To do: The required output is the exact run of lines from the one that contains "Click the 'WinTV2000' text label" to the end of the data, with every picture left out.

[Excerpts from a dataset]
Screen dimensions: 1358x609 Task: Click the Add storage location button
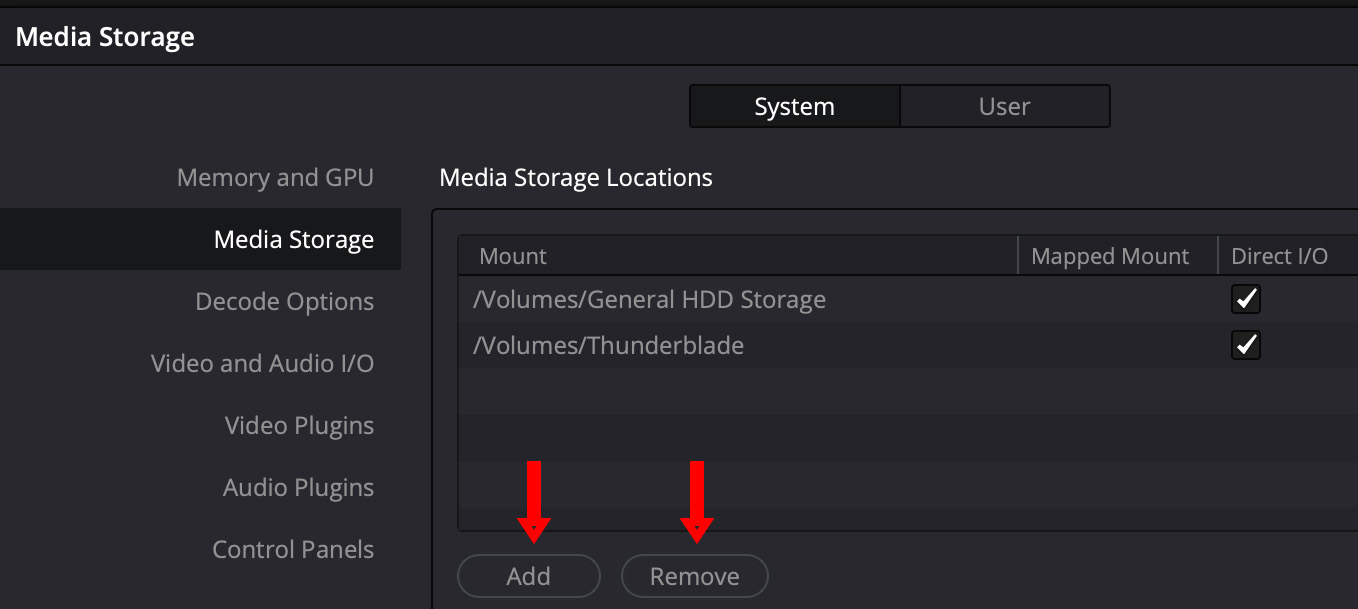(528, 577)
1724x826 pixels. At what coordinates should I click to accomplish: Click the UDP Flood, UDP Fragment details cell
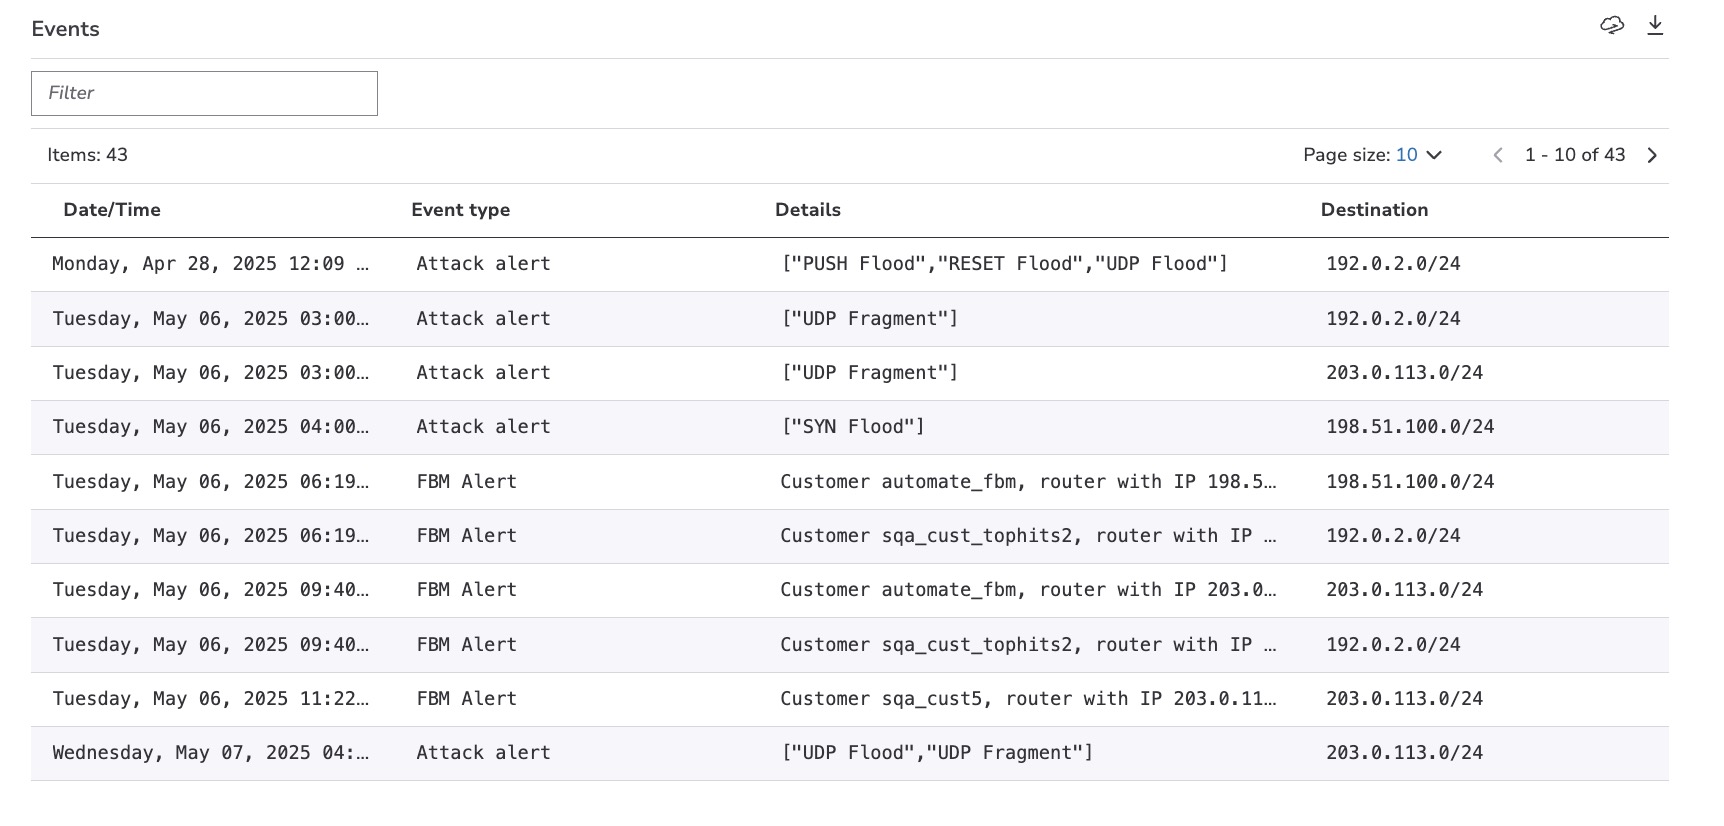point(936,753)
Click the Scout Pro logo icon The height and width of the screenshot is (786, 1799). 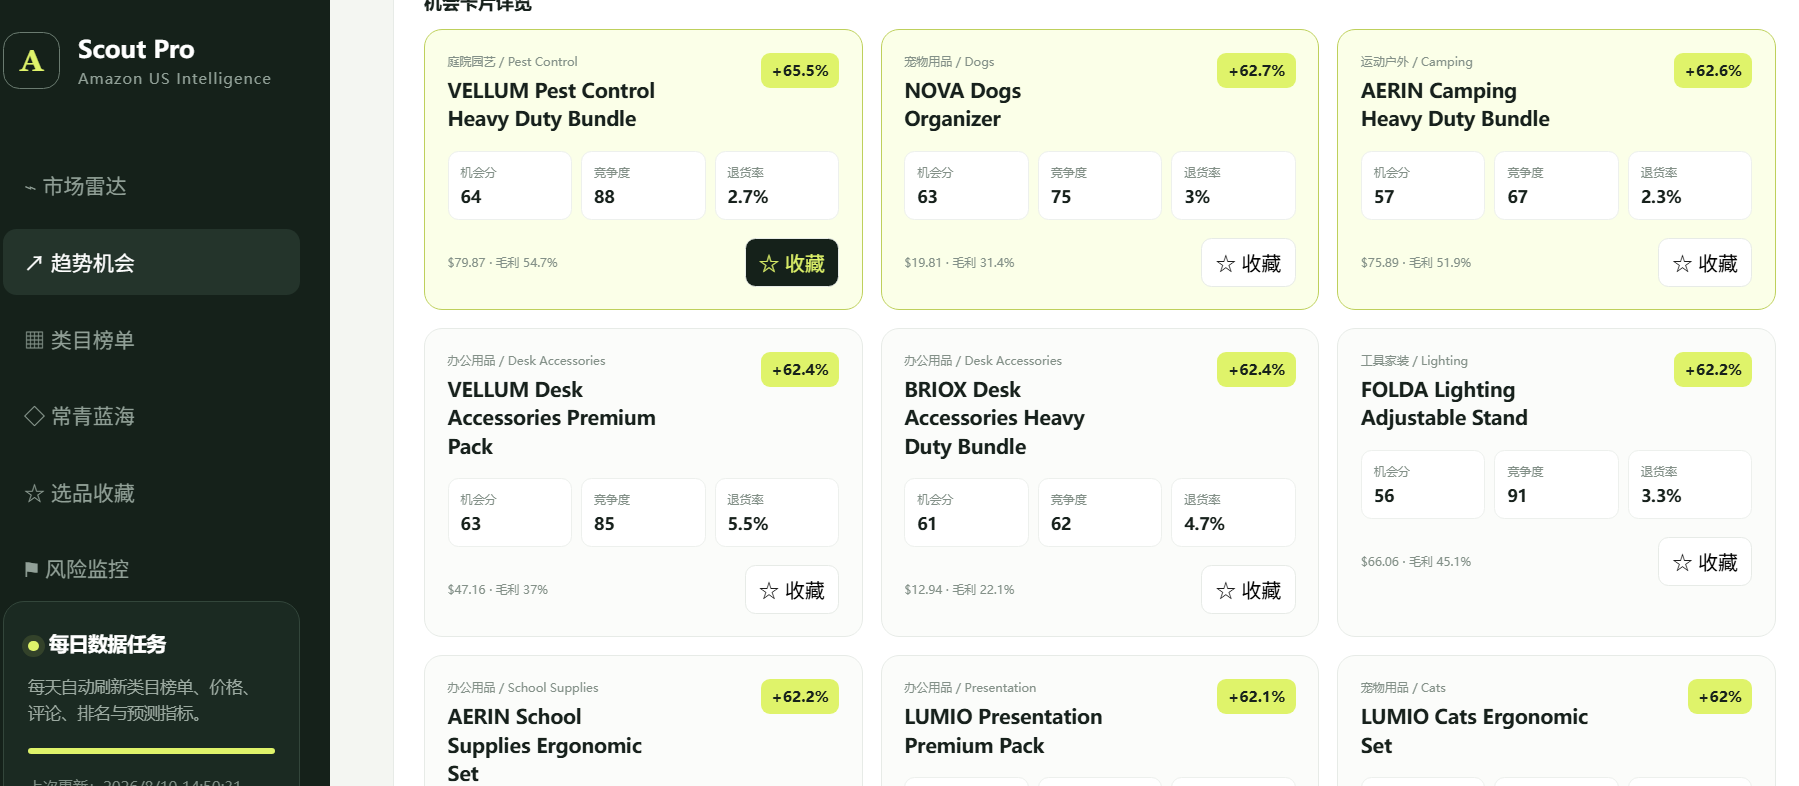coord(32,61)
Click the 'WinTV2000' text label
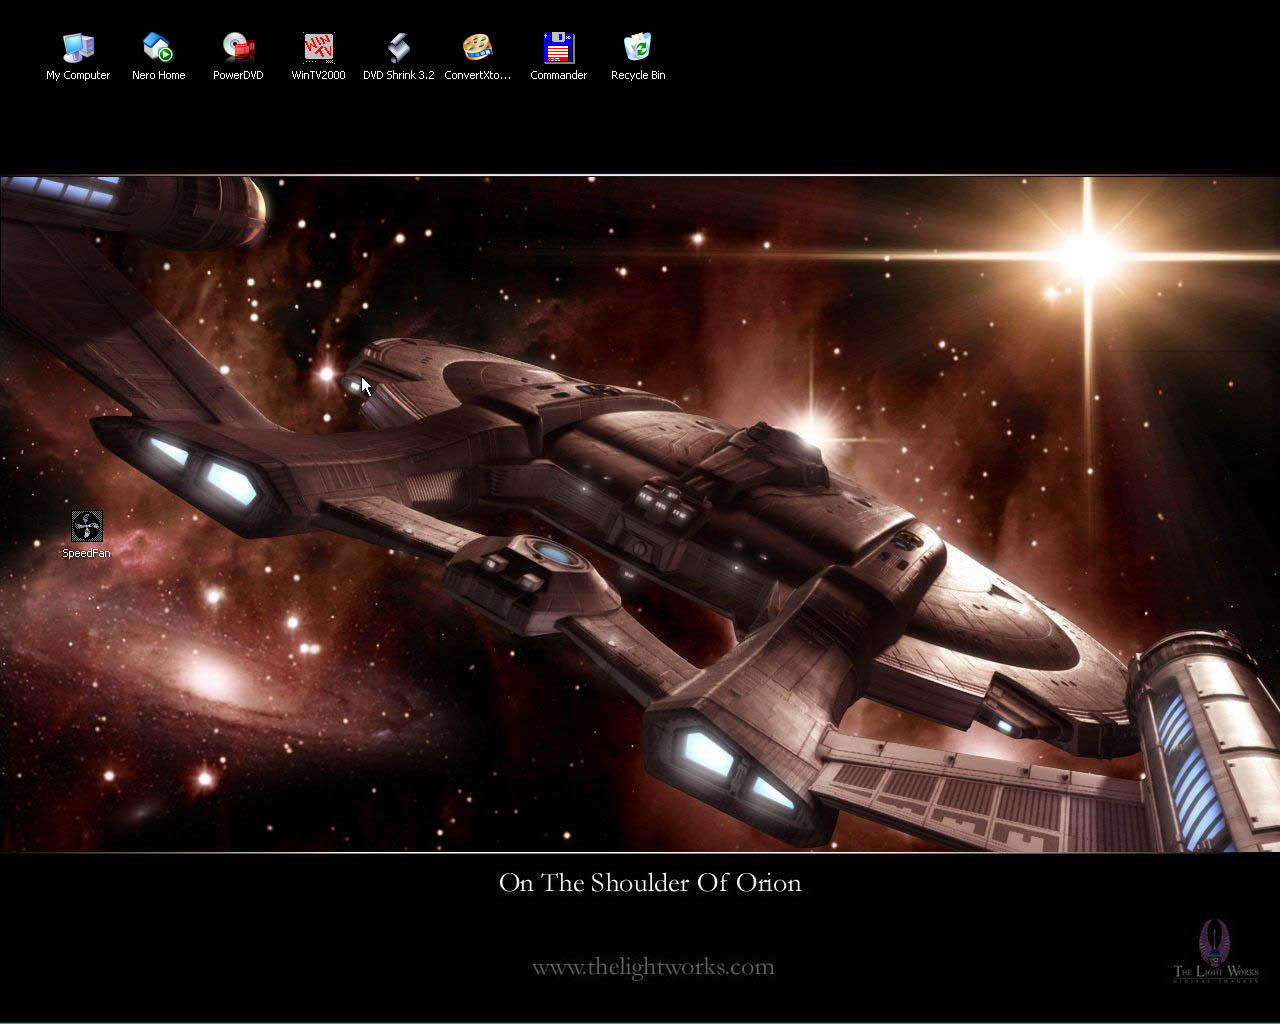The image size is (1280, 1024). 318,75
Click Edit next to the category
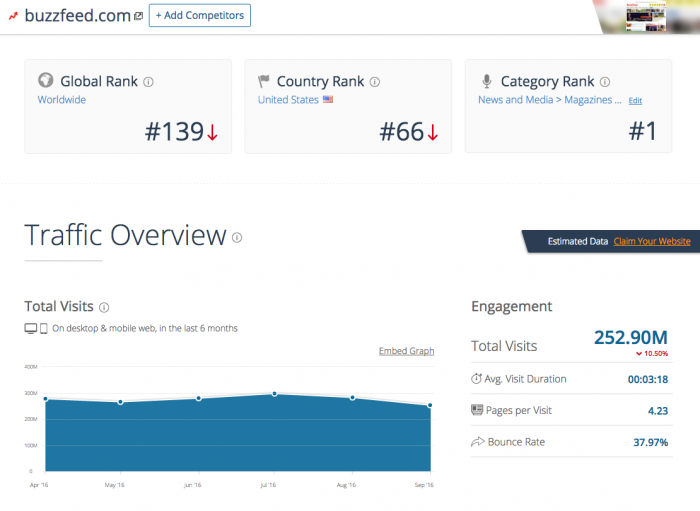This screenshot has width=700, height=511. pos(635,101)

Task output:
Click the 'WinTV2000' text label
The image size is (1280, 1024). 318,75
Click Edit next to the category
This screenshot has width=700, height=511. pos(635,101)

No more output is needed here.